Exercise goal :: Each record must be printed again exactly as given.

Source data ::
________________________
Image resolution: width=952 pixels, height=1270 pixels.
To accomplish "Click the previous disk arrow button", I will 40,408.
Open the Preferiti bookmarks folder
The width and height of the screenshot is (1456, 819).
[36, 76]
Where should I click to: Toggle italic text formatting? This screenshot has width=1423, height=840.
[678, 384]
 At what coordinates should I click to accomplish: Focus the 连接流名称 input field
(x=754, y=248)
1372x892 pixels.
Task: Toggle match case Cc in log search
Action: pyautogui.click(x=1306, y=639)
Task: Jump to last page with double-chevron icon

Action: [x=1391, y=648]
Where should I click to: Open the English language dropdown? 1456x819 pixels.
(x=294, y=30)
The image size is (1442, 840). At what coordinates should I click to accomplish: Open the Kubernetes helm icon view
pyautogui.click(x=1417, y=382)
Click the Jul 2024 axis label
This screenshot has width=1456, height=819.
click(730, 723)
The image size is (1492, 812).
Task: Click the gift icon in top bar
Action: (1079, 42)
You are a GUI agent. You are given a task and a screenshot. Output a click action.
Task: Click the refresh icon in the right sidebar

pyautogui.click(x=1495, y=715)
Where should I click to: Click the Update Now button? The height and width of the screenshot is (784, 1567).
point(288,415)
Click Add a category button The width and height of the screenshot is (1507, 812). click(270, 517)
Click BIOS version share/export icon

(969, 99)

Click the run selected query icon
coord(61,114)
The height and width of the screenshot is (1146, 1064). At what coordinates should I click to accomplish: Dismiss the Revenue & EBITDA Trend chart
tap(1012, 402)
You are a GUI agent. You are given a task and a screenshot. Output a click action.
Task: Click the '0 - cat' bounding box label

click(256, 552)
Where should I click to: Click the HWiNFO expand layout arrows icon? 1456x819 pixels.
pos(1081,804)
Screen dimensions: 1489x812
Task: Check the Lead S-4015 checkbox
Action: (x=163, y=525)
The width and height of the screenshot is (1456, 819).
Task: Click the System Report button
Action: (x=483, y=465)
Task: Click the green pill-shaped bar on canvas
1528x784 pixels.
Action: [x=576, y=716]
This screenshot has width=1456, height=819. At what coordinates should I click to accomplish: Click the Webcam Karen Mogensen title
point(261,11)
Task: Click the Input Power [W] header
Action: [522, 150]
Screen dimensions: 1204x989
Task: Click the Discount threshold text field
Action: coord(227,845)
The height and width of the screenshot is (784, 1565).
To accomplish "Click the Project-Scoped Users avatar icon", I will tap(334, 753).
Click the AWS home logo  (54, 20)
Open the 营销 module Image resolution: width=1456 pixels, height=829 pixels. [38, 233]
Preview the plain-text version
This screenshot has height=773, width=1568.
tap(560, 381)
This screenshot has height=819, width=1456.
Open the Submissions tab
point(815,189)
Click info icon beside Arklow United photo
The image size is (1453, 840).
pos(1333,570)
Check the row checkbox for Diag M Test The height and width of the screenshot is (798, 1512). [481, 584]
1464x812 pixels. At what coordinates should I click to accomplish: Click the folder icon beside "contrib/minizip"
________________________
Written response ::
Image resolution: width=952 pixels, height=1270 pixels.
To accomplish "Click the previous disk arrow button", I will 40,408.
Open the Preferiti bookmarks folder
The width and height of the screenshot is (1456, 819).
[36, 76]
Where should I click to: Toggle italic text formatting? This screenshot has width=1423, height=840.
[678, 384]
 At what coordinates should I click to accomplish: Focus the 连接流名称 input field
(x=754, y=248)
1372x892 pixels.
Task: Toggle match case Cc in log search
Action: pyautogui.click(x=1306, y=639)
Task: Jump to last page with double-chevron icon

Action: [x=1391, y=648]
Where should I click to: Open the English language dropdown? 1456x819 pixels.
(x=294, y=30)
The image size is (1442, 840). At what coordinates should I click to accomplish: Open the Kubernetes helm icon view
pyautogui.click(x=1417, y=382)
Click the Jul 2024 axis label
This screenshot has width=1456, height=819.
click(730, 723)
The image size is (1492, 812).
Task: Click the gift icon in top bar
Action: (1079, 42)
You are a GUI agent. You are given a task and a screenshot. Output a click action.
Task: Click the refresh icon in the right sidebar

pyautogui.click(x=1495, y=715)
Where should I click to: Click the Update Now button? The height and width of the screenshot is (784, 1567).
point(288,415)
Click Add a category button The width and height of the screenshot is (1507, 812). click(270, 517)
Click BIOS version share/export icon

(969, 99)

Click the run selected query icon
coord(61,114)
The height and width of the screenshot is (1146, 1064). At what coordinates should I click to accomplish: Dismiss the Revenue & EBITDA Trend chart
tap(1012, 402)
You are a GUI agent. You are given a task and a screenshot. Output a click action.
Task: Click the '0 - cat' bounding box label

click(256, 552)
Where should I click to: Click the HWiNFO expand layout arrows icon? 1456x819 pixels.
pos(1081,804)
Screen dimensions: 1489x812
Task: Check the Lead S-4015 checkbox
Action: (x=163, y=525)
The width and height of the screenshot is (1456, 819).
Task: Click the System Report button
Action: (x=483, y=465)
Task: Click the green pill-shaped bar on canvas
1528x784 pixels.
Action: [x=576, y=716]
This screenshot has width=1456, height=819. At what coordinates should I click to accomplish: Click the Webcam Karen Mogensen title
point(261,11)
Task: Click the Input Power [W] header
Action: [522, 150]
Screen dimensions: 1204x989
Task: Click the Discount threshold text field
Action: coord(227,845)
The height and width of the screenshot is (784, 1565).
To accomplish "Click the Project-Scoped Users avatar icon", I will tap(334, 753).
Click the AWS home logo  (54, 20)
Open the 营销 module Image resolution: width=1456 pixels, height=829 pixels. [38, 233]
Preview the plain-text version
This screenshot has height=773, width=1568.
tap(560, 381)
This screenshot has height=819, width=1456.
Open the Submissions tab
point(815,189)
Click info icon beside Arklow United photo
The image size is (1453, 840).
pos(1333,570)
Check the row checkbox for Diag M Test The height and width of the screenshot is (798, 1512). [481, 584]
1464x812 pixels. At what coordinates should I click to accomplish: Click the folder icon beside "contrib/minizip"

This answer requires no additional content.